I need to find documentation that spells out that a physician needs to sign a form written H&P. This H&P is the form used in the room with the patient which the physician then uses to dictate a typed version (which he signs). 

I feel silly asking help with this, but I honestly haven't been able to find anything yet. Anyone know where this ruling exists?


----------



## jas0426 (Jun 29, 2010)

I would look for the regulation that states all hospital documentation (including orders, notes, etc) have to be dated, times, and stamped. That is of course if they want to use it towards their H and P as a billable service.


----------



## LTibbetts (Jun 29, 2010)

hmlyme said:


> I need help!
> 
> I need to find documentation that spells out that a physician needs to sign a form written H&P. This H&P is the form used in the room with the patient which the physician then uses to dictate a typed version (which he signs).
> 
> I feel silly asking help with this, but I honestly haven't been able to find anything yet. Anyone know where this ruling exists?




Have you tried the CMS website? If not, try there.
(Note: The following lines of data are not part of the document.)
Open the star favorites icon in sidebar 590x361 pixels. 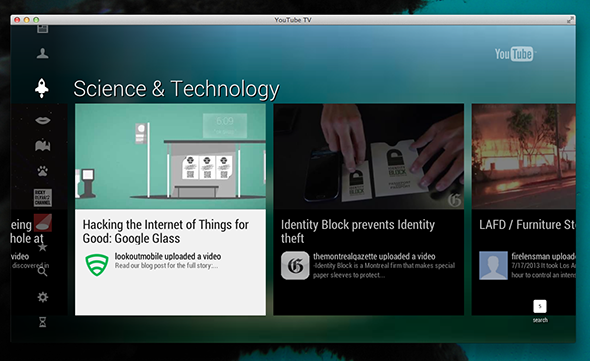43,247
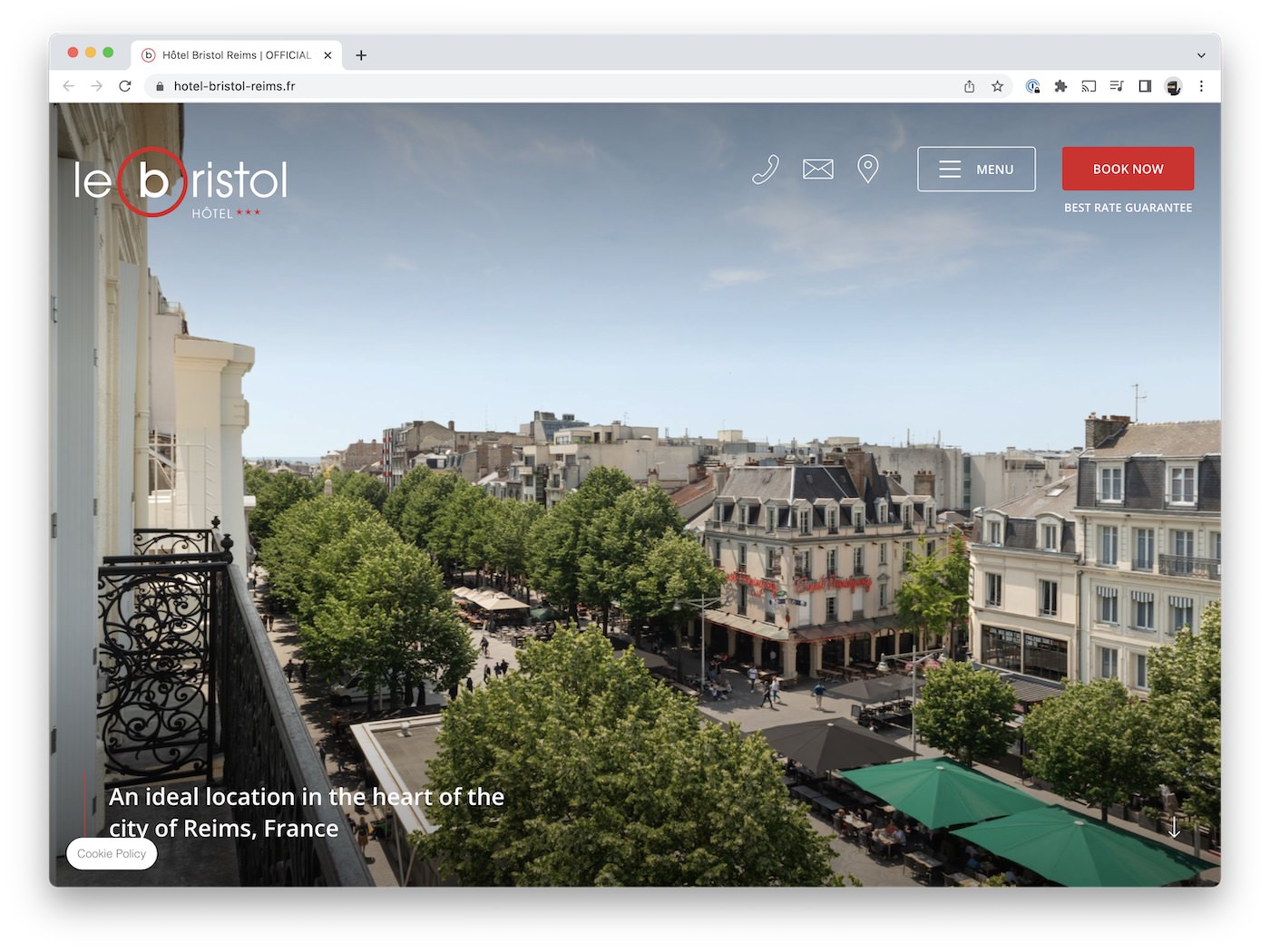Screen dimensions: 1270x952
Task: Click the Le Bristol Hôtel logo
Action: pos(181,182)
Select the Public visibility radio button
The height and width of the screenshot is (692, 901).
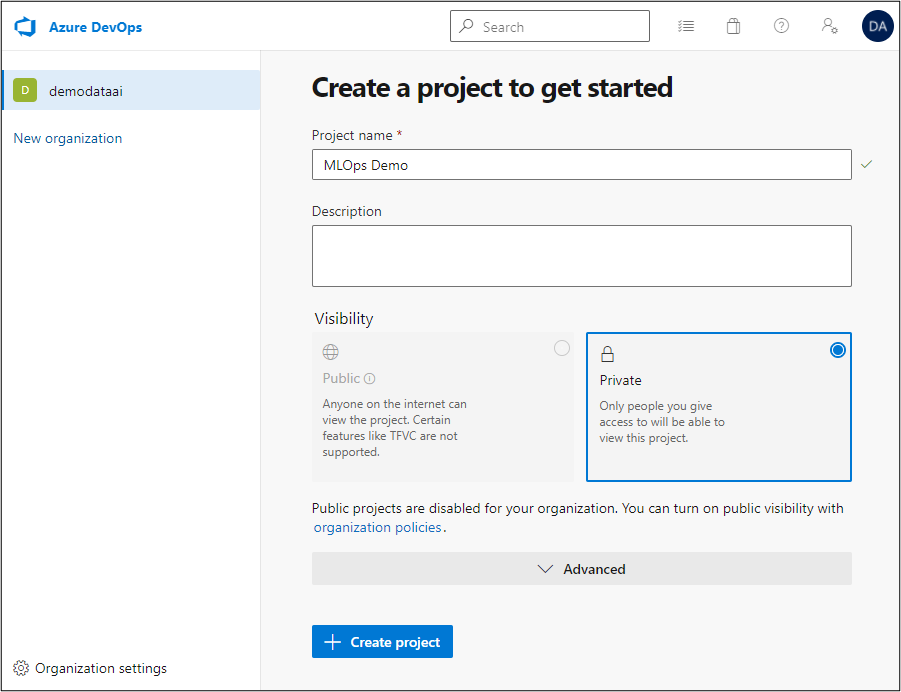click(561, 348)
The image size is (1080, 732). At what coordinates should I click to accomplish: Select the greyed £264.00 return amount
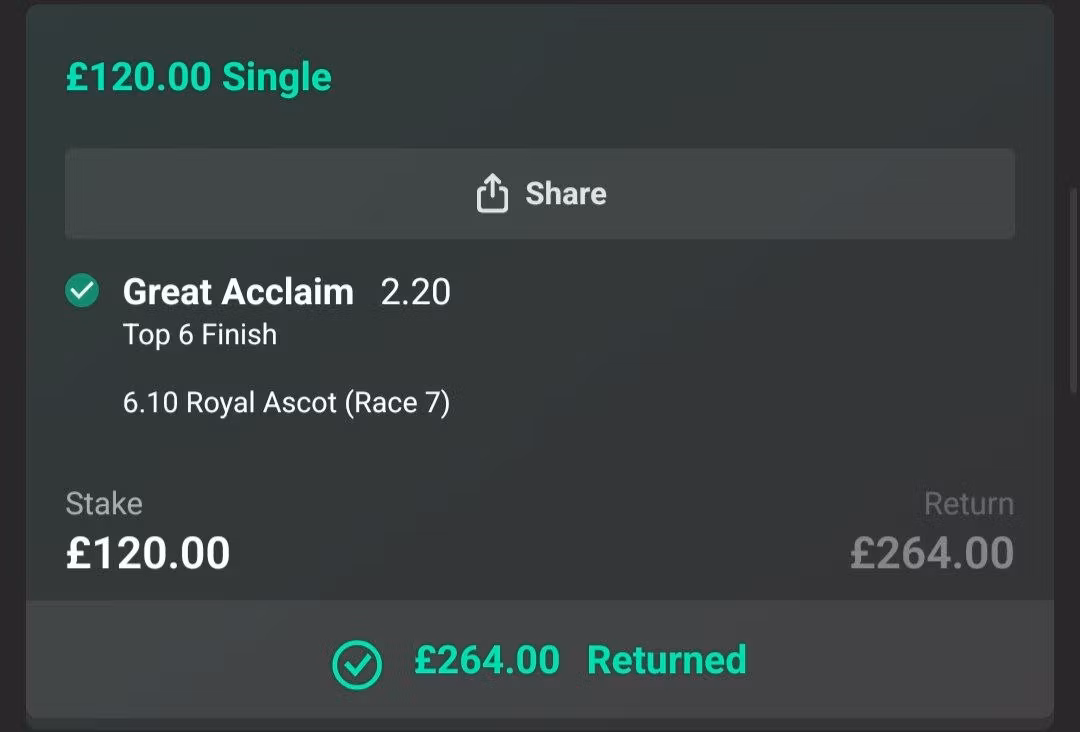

Put in documentation signature requirements and it should search the entire sight for reference articles.


----------



## BoyceSolutions (Jul 6, 2010)

*CMS Signature Requirements*

References: 
U.S. Code of Federal Regulations Title 42 Pubic Health-Conditions for Medicare Payment
http://ecfr.gpoaccess.gov/cgi/t/tex...de=42:2.0.1.2.24&idno=42#42:2.0.1.2.24.2.52.9


Department of Health and Human Services
The Case of Samuel Nigro, M.D.
http://www.hhs.gov/dab/macdecision/Nigro.html


----------